**Exercises to complete:**
#1 In the climate article, who chairs the Climate Change Authority?
#2 Retype the climate article word for word, everything from "Readers of The" down to "a scientific basis?".

**Extract provided:**
......
We ignore climate expertise at our collective peril

AAP/Alan Porritt

If ever there was a case of ‘shooting the messenger’, the decision to shut down the Climate Change Authority (CCA) looks like it. In the current political environment there is little appetite for unpalatable news or inconvenient truths, no matter how authoritative or expert the source. CCA chairman Bernie Fraser’s claim that the ‘bad guys’ have won and now dominate the climate debate, such as it is, looks incontrovertible.

Unfortunately, that is only part of the problem.

There is little doubt there are powerful economic and political forces determined to cast doubt on the overwhelming scientific consensus about the causes and probable consequences of global warming and climate change. While it is understandable that the coal industry, for example, might do all it can to muddy the waters (pun intended for the benefit of readers in Queensland), that doesn’t mean the rest of us have to buy the arguments of the sceptics.

Readers of The Conversation ought to be especially sympathetic to the idea that expertise is actually valuable. Surely there is merit in listening to the arguments of those that unambiguously ‘get’ complex relationships and processes, especially those with a scientific basis?
......
**Stored data:**
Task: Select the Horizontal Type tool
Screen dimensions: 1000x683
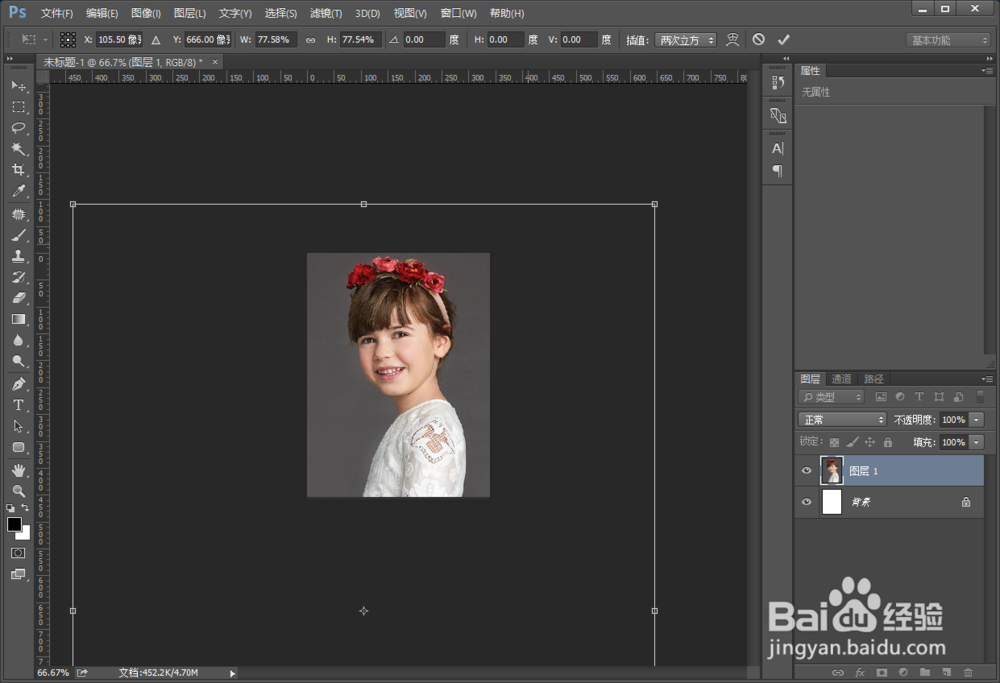Action: point(18,405)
......
**Answers given:**
#1 Bernie Fraser

#2
Readers of The Conversation ought to be especially sympathetic to the idea that expertise is actually valuable. Surely there is merit in listening to the arguments of those that unambiguously ‘get’ complex relationships and processes, especially those with a scientific basis?